| EXERCÍCIO 1 |
Diga se cada afirmação está de acordo com o texto sobre Roger Moore, respondendo sim ou não e citando literalmente as palavras do texto que decidem a questão: (a) Moore tornou-se Embaixador da Boa Vontade da UNICEF em 1991, a convite de Audrey Hepburn; (b) a viagem de Moore à Zâmbia ocorreu em 2005; (c) Moore é o ator que mais vezes interpretou o 007, com sete filmes.
| EXERCÍCIO 2 |
Transcreva fielmente o trecho do texto sobre Roger Moore que começa em "Moore havia se" e termina em "para causas sociais.".
| EXERCÍCIO 3 |
Escreva a continuação do texto sobre Roger Moore e seu trabalho na UNICEF a partir da última frase apresentada.

Ator inglês, que morreu aos 89 anos, fez muito mais pelo mundo do que ser apenas James Bond
Fade in. Paisagem do sul da África, mais exatamente da Zâmbia. Crianças passam fome. O país vive uma enorme crise, com uma boa parte da população adulta infectada pelo HIV. Eis então que surge, no horizonte, Roger Moore. Mas ele não está interpretando James Bond. Isto não é um filme. Isto é vida real.
“A situação aqui é horrenda. Eu já vi fome antes, nas minhas viagens com a UNICEF, mas nunca desse jeito. Nunca fome sem esperança”, disse o ator logo após voltar daquela viagem, em novembro de 2002.
Moore havia se tornado Embaixador da Boa Vontade da UNICEF, a Fundação das Nações Unidas para a Infância, em 1991 após um convite da amiga Audrey Hepburn. A partir dali, o inglês trocou um pouco do glamour em Mônaco, onde morava, pela oportunidade de usar o rosto reconhecido por um dos maiores personagens do cinema mundial – ele é o recordista de filmes do 007 até hoje, com sete – para fazer algo por um mundo melhor e chamando a atenção para causas sociais.
Com este trabalho, Moore passou por países como México, Gana, Indonésia, Filipinas, El Salvador, Honduras, Guatemala e até o Brasil. Mas, de alguma forma, nenhuma dessas missões impressionou o ex-agente secreto da ficção como aquela de 2002, na Zâmbia.
“Essa emergência é diferente das secas e crises que aconteceram antes”, disse ele na época. “No passado, sempre tinha um adulto próximo fazendo o trabalho – seja plantando sementes ou arando os campos. Agora, com um em cada quatro adultos na região soropositivos, muitas pessoas estão doentes para trabalhar, ou morreram. E suas crianças, algumas jovens com oito ou nove anos, ficaram sozinhas. É nisso que a UNICEF está focando o seu trabalho”.

| DADOS DISPONÍVEIS |
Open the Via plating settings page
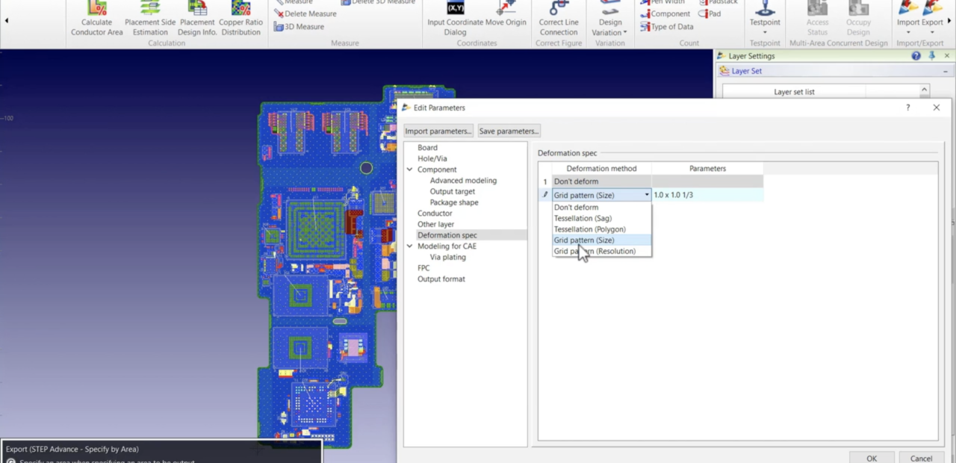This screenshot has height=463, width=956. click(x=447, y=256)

* * *

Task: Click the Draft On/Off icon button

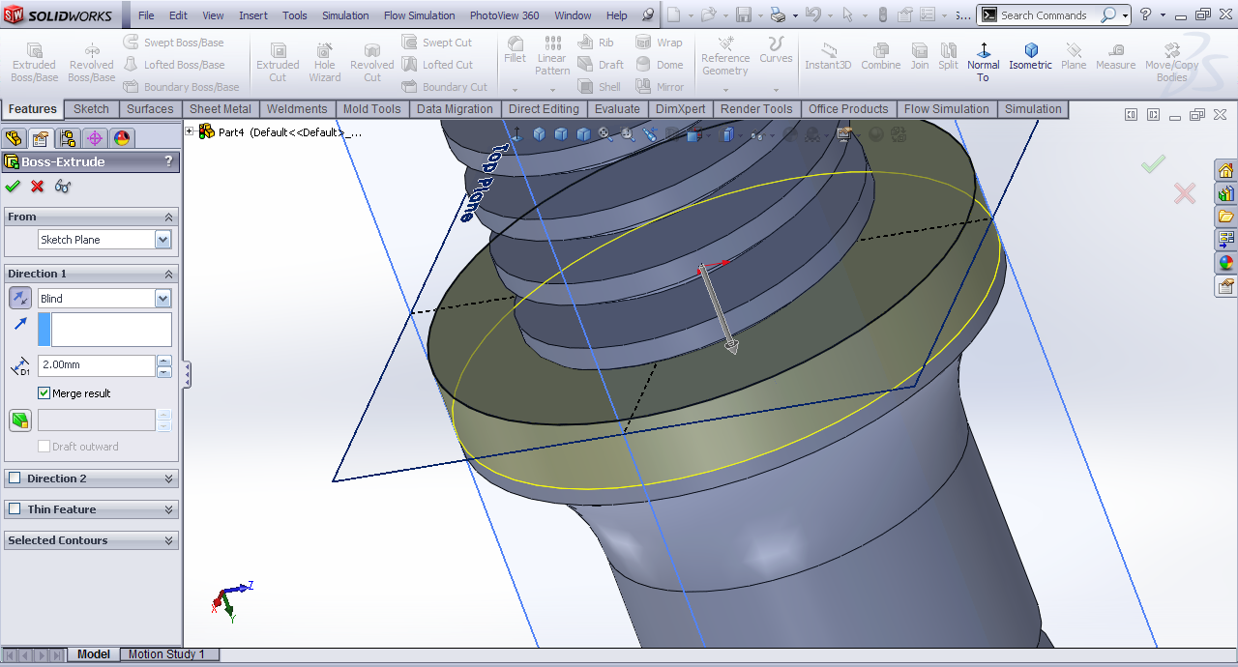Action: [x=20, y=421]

| RESPOSTA ESCRITA 1 |
(a) Sim: "em 1991 após um convite da amiga Audrey Hepburn".
(b) Não: "em novembro de 2002".
(c) Sim: "ele é o recordista de filmes do 007 até hoje, com sete".

| RESPOSTA ESCRITA 2 |
Moore havia se tornado Embaixador da Boa Vontade da UNICEF, a Fundação das Nações Unidas para a Infância, em 1991 após um convite da amiga Audrey Hepburn. A partir dali, o inglês trocou um pouco do glamour em Mônaco, onde morava, pela oportunidade de usar o rosto reconhecido por um dos maiores personagens do cinema mundial – ele é o recordista de filmes do 007 até hoje, com sete – para fazer algo por um mundo melhor e chamando a atenção para causas sociais.

| RESPOSTA ESCRITA 3 |
Como reflexo disso, a fome também se agravava no país. “Eu visitei vilas periféricas onde as pessoas andam quilômetros para conseguir comida. Eles saem por aí procurando frutas, nozes e até raízes. É horrível ver crianças órfãs que não viram comida por 36 horas. [...] Tudo que eles sentem é fome”.
A crise na Zâmbia não passou até hoje. Mas também podemos dizer que uma pequena luz começa a aparecer no fim do túnel. Se no começo do século cerca de 25% da população adulta tinha HIV, hoje esse número caiu para 12% — ainda é grave, mas demonstra um declínio na epidemia. Já a mortalidade infantil das crianças com menos de cinco anos vem diminuindo – era de 123 mortes para cada 1000 nascimentos em 2004, hoje está em 74. No Brasil, apenas para comparação, essa proporção é de 16 pra 1000.
Obviamente, essa melhora não se deve apenas à visita de Roger Moore e ainda há um longo caminho pela frente. Mas, diferentemente do cinema, ninguém resolve tudo sozinho no mundo real. E Roger Moore estava lá para usar a imagem dele como uma pequena contribuição.
Rooger Moore descobriu um câncer de próstata em 1993. Em 2013, foi diagnosticado com diabetes tipo 2. Ainda assim, nunca abandonou a vida pública e seu trabalho como Embaixador. No começo de 2017 ele pressionou a Primeira Ministra Thereza May para uma nova lei sobre o uso de animais no “entretenimento”, como em circos e, mais recentemente, May convidou o ator para apresentá-la em um evento de campanha nas eleições deste ano no Reino Unido, ouvindo um não como resposta. Pelo que se diz nos bastidores, Moore acreditava que o trabalho na UNICEF o impedia de se envolver com políticos.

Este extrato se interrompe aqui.